Extrait du texte:

◆ ◆ ◆ ◆

La souveraineté et moi

Bien des souverainistes ont grandi entourés de militants. Les parents étaient passionnément impliqués dans la mouvance souverainiste, les assemblées de cuisine où on discutait de l’état du Québec et rêvait son avenir étaient légion et, très vite, ces personnes ont été sensibilisées aux enjeux qui font du Québec son unicité, sa fragilité et sa force.

Pas moi.

J’ai doucement forgé ma propre opinion, au fil des ans et des rencontres. Au secondaire, je me souviens avoir manifesté pour soutenir la loi 101, comprenant la nécessité de légiférer pour éviter un recul du français. Mobilisés, mes amis et moi avons fait quelques journées débrayages, au grand désarroi de la direction de l’école.

Mes premiers contacts avec la politique

La première fois que j’ai voté, c’était pour le référendum sur l’Accord de Charlottetown, en 1992. Mes amis et moi avons pris notre devoir de citoyen bien au sérieux. L’enjeu était important et cet exercice de la démocratie était nouveau et excitant pour nous. Avec un petit groupe d’amis, on a organisé des séances d’information au cégep, pour que notre cohorte soit bien renseignée sur les enjeux d’un Oui ou d’un Non. On a fait venir des représentants de chacun des camps pour qu’ils nous expliquent leurs points de vue et répondent à nos questions.

La seconde fois où j’ai voté, c’était aux élections fédérales de 1993, soit la première fois où le Bloc Québécois présentait des candidats à la grandeur du Québec. Le parti avait remporté le nombre historique de 54 sièges, devenant ainsi l’opposition officielle au Parlement. Je me suis toujours sentie, depuis, très interpellée par la question constitutionnelle. Je suis aussi demeurée résolument convaincue du fait que c’est par l’indépendance que le Québec pourrait le mieux assurer son avenir.

À l’université, alors que j’étudiais au baccalauréat en communications, avec un profil en journalisme, j’ai eu le privilège d’avoir des professeurs extraordinaires, qui savaient nous stimuler dans nos réflexions et dont plusieurs ont aussi été des figures marquantes du mouvement souverainiste. Jacques Larue-Langlois, journaliste et militant indépendantiste, m’a appris les rudiments du journalisme radio. Jean-Pierre Masse, qui a initié et immortalisé la nuit de la poésie, avec Jean-Claude Labrecque, en mars 1970, m’a appris le tournage et le montage vidéo. Pierre Bourgault, parmi les légendes alors vivantes du mouvement souverainiste, m’a fait connaître l’émergence du souverainisme au Québec. J’aimais ses cours, toujours vibrants, enlevants, je les appelais mes cours bonbons. J’essayais d’en avoir un par session, parmi les quatre auxquels j’avais accès. Au moment de m’inscrire au 4e et dernier cours, le seul que je n’avais pas encore fait, je le croise dans un couloir du pavillon Judith-Jasmin.

◆ ◆ ◆ ◆

Matériel présenté:
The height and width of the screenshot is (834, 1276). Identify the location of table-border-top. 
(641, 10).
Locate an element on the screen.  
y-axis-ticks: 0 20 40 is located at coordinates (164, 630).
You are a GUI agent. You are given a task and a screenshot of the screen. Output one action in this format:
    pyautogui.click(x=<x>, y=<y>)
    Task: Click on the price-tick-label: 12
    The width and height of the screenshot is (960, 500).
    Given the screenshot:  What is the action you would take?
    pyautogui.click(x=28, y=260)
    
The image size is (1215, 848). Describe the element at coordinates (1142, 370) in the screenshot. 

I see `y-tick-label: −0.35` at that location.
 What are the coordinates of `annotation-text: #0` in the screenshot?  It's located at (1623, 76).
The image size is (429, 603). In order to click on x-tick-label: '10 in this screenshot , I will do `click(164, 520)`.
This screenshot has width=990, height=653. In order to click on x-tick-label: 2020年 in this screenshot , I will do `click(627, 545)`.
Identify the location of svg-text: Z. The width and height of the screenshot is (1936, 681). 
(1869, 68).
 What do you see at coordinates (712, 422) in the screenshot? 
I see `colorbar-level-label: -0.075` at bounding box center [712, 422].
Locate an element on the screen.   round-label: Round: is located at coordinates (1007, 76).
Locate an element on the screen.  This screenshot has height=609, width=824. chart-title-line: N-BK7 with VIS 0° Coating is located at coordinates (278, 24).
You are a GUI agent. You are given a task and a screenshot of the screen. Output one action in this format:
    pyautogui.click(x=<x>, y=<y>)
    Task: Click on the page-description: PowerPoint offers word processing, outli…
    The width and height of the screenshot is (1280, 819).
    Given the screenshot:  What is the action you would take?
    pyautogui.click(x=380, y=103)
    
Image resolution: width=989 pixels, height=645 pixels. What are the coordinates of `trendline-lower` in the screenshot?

◆ ◆ ◆ ◆

À partir de l'extrait:
- A) Selon l'extrait, combien de sièges le Bloc Québécois a-t-il remportés aux élections fédérales de 1993 ?
- B) Recopiez tout le passage de l'extrait, depuis « Bien des souverainistes » jusqu'à « direction de l’école. » inclus.
Ce matériel est indépendant de l'extrait.

Vos réponses:
- A) 54 sièges, ce qui en a fait l'opposition officielle au Parlement.

- B)
Bien des souverainistes ont grandi entourés de militants. Les parents étaient passionnément impliqués dans la mouvance souverainiste, les assemblées de cuisine où on discutait de l’état du Québec et rêvait son avenir étaient légion et, très vite, ces personnes ont été sensibilisées aux enjeux qui font du Québec son unicité, sa fragilité et sa force.

Pas moi.

J’ai doucement forgé ma propre opinion, au fil des ans et des rencontres. Au secondaire, je me souviens avoir manifesté pour soutenir la loi 101, comprenant la nécessité de légiférer pour éviter un recul du français. Mobilisés, mes amis et moi avons fait quelques journées débrayages, au grand désarroi de la direction de l’école.